The R code uses random normal data, additive relationships, and linear regression. With real data and processes, other modeling methods may be more appropriate.

### Simple direct causation

Say the reality is that *x* influences *y* (not the reverse) and no
other variables are involved.

```
x = rnorm(100)
y = x + rnorm(100)
summary(lm(y ~ x))
## Estimate Std. Error t value Pr(>|t|)
## x 1.07747 0.11931 9.031 1.53e-14 ***
```

The estimate of 1.077 is close to the true value of 1. The very low
p-value (with three stars) indicates confidence that there is a
non-random relationship between *x* and *y*.

### Mediated causation: don't control for *z*

Here, the reality is that *x* influences *z*, which then influences
*y*.

In this case, *x* really does influence *y*, so you're right to look
for the relationship. And it might be tempting to control for *z*,
perhaps because of a desire to “isolate” the effect of *x*.

If you include *z* in your regression, the desired estimate of the
effect of *x* will disappear.

```
x = rnorm(100)
z = x + rnorm(100)
y = z + rnorm(100)
summary(lm(y ~ x + z))
## Estimate Std. Error t value Pr(>|t|)
## x -0.146874 0.135695 -1.082 0.282
## z 1.127586 0.087819 12.840 <2e-16 ***
```

Including *z* makes it appear that *x* has no significant influence on
*y*, which is incorrect.

```
summary(lm(y ~ x))
## Estimate Std. Error t value Pr(>|t|)
## x 1.11140 0.15343 7.244 1e-10 ***
```

Leaving *z* out gives a good estimate of the effect of *x*.

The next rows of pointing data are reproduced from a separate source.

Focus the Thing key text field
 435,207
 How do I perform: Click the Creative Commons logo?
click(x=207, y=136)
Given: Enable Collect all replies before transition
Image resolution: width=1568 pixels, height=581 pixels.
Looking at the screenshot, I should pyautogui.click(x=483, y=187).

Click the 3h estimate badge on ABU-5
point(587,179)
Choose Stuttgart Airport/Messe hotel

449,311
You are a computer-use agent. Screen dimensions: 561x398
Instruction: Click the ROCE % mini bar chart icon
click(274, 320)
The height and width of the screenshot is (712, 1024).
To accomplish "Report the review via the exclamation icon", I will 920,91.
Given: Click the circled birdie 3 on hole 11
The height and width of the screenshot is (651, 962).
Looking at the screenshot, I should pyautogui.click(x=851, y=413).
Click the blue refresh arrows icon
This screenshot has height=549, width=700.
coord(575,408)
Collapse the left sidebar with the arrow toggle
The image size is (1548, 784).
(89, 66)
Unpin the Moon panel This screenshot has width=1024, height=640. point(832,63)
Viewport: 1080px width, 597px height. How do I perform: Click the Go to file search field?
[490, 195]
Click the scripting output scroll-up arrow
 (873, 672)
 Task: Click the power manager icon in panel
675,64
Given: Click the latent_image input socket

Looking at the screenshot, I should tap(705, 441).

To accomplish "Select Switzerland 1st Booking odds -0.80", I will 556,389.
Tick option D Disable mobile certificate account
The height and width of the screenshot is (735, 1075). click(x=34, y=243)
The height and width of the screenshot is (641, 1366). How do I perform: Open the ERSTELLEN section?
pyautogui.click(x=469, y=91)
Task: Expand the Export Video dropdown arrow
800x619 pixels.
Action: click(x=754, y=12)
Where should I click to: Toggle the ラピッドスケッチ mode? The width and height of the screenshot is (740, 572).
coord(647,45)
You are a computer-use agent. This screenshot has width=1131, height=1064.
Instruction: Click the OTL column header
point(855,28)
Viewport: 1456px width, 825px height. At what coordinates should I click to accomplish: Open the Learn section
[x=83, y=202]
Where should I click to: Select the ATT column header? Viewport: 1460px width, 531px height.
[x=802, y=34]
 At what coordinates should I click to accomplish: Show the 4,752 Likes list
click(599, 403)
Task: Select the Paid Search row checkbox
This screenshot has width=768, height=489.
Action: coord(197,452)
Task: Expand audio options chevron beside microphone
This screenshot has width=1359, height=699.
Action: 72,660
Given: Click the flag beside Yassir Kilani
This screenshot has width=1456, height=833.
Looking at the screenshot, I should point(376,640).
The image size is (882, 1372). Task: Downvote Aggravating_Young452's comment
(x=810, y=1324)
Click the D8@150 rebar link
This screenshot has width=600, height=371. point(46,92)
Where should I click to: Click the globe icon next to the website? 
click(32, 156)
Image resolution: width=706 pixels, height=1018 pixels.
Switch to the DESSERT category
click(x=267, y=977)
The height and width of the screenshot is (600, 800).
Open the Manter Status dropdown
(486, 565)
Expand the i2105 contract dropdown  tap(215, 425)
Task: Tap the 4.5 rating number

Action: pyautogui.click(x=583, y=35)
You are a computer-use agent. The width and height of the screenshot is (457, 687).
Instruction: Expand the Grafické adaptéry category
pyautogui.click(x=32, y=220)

### Common cause (confounding): control for *z*

In this case, the reality is that *z* influences both *x* and *y*,
which are otherwise unrelated.

This is an extreme example, in the sense that you'd be totally wrong
to look for an effect of *x* on *y* in this case. The case where
there's also a direct connection between *x* and *y* is similar, but
for simplicity this example doesn't have one.

If you don't include *z* in your regression, the relationship between
*x* and *y* could be misleading.

```
z = rnorm(100)
x = z + rnorm(100)
y = z + rnorm(100)
summary(lm(y ~ x))
## Estimate Std. Error t value Pr(>|t|)
## x 0.56257 0.10365 5.428 4.14e-07 ***
```

There is a relationship between *x* and *y*, but it's because of *z*,
not because of *x*. The regression result ignoring *z* could easily be
misinterpreted.

```
summary(lm(y ~ x + z))
## Estimate Std. Error t value Pr(>|t|)
## x 0.03608 0.10590 0.341 0.734
## z 1.05814 0.13556 7.806 6.93e-12 ***
```

With *z* in the model, the result correctly indicates that *z* is the
influencing factor.

### Common effect (collider): don't control for *z*

Here, the reality is that *x* and *y* are completely unrelated, but
they both influence *z*.

As with common cause, it's more interesting when
there's also a direct connection between *x* and *y*, but the behavior
is similar and this example keeps things simpler.

Somewhat surprisingly, if you include *z* in your regression, you'll
see evidence that both *z* and *x* influence *y*.

```
x = rnorm(100)
y = rnorm(100)
z = x + y + rnorm(100)
summary(lm(y ~ x + z))
## Estimate Std. Error t value Pr(>|t|)
## x -0.46951 0.08831 -5.317 6.76e-07 ***
## z 0.44439 0.04971 8.939 2.62e-14 ***
```

This is a case of “explaining away.”

```
summary(lm(y ~ x))
## Estimate Std. Error t value Pr(>|t|)
## x -0.11308 0.10586 -1.068 0.288
```

Without *z* in the regression, the result correctly indicates no
relationship between *x* and *y*.

### More complicated cases

With a more complex causal graph, it may not be obvious what you need to control for, or it may be that conventional methods of control aren't sufficient. Methods like Judea Pearl's do-calculus might be helpful.

Thanks to Erica Blom, Ben Klemens, and Jonathan Robinson for providing helpful feedback.